§ Direction: Please give every line of the listing below as a numbered list, leaving out any blank lines.

§ Recorded data:
/---
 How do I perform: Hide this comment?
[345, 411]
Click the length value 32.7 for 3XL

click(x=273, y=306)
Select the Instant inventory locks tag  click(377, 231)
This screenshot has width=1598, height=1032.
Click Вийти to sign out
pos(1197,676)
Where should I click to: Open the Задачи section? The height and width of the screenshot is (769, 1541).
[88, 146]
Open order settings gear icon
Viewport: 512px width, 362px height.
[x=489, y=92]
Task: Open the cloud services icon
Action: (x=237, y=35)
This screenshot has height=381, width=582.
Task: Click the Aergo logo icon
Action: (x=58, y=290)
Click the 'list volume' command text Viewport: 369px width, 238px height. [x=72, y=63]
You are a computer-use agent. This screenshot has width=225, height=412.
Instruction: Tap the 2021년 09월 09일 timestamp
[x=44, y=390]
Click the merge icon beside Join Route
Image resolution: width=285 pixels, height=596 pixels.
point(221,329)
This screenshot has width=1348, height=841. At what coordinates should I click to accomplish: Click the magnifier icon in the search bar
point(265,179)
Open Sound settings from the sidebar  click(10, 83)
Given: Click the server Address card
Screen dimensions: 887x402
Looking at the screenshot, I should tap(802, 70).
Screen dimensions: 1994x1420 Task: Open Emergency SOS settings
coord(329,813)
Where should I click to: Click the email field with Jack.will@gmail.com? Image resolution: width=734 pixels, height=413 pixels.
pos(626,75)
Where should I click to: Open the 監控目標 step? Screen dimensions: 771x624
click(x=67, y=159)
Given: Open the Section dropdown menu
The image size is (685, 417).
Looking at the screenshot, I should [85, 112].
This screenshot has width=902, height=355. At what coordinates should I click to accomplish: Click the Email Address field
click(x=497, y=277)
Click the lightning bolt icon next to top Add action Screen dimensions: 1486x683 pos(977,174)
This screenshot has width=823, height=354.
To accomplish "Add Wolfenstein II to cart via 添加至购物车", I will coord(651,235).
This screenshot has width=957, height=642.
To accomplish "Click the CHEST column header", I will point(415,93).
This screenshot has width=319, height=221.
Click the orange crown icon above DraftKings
\---
§ Completed exercise:
1.  How do I perform: Hide this comment?
2. [345, 411]
3. Click the length value 32.7 for 3XL
4. click(x=273, y=306)
5. Select the Instant inventory locks tag  click(377, 231)
6. This screenshot has width=1598, height=1032.
7. Click Вийти to sign out
8. pos(1197,676)
9. Where should I click to: Open the Задачи section? The height and width of the screenshot is (769, 1541).
10. [88, 146]
11. Open order settings gear icon
12. Viewport: 512px width, 362px height.
13. [x=489, y=92]
14. Task: Open the cloud services icon
15. Action: (x=237, y=35)
16. This screenshot has height=381, width=582.
17. Task: Click the Aergo logo icon
18. Action: (x=58, y=290)
19. Click the 'list volume' command text Viewport: 369px width, 238px height. [x=72, y=63]
20. You are a computer-use agent. This screenshot has width=225, height=412.
21. Instruction: Tap the 2021년 09월 09일 timestamp
22. [x=44, y=390]
23. Click the merge icon beside Join Route
24. Image resolution: width=285 pixels, height=596 pixels.
25. point(221,329)
26. This screenshot has width=1348, height=841. At what coordinates should I click to accomplish: Click the magnifier icon in the search bar
27. point(265,179)
28. Open Sound settings from the sidebar  click(10, 83)
29. Given: Click the server Address card
30. Screen dimensions: 887x402
31. Looking at the screenshot, I should tap(802, 70).
32. Screen dimensions: 1994x1420 Task: Open Emergency SOS settings
33. coord(329,813)
34. Where should I click to: Click the email field with Jack.will@gmail.com? Image resolution: width=734 pixels, height=413 pixels.
35. pos(626,75)
36. Where should I click to: Open the 監控目標 step? Screen dimensions: 771x624
37. click(x=67, y=159)
38. Given: Open the Section dropdown menu
39. The image size is (685, 417).
40. Looking at the screenshot, I should [85, 112].
41. This screenshot has width=902, height=355. At what coordinates should I click to accomplish: Click the Email Address field
42. click(x=497, y=277)
43. Click the lightning bolt icon next to top Add action Screen dimensions: 1486x683 pos(977,174)
44. This screenshot has width=823, height=354.
45. To accomplish "Add Wolfenstein II to cart via 添加至购物车", I will coord(651,235).
46. This screenshot has width=957, height=642.
47. To accomplish "Click the CHEST column header", I will point(415,93).
48. This screenshot has width=319, height=221.
49. Click the orange crown icon above DraftKings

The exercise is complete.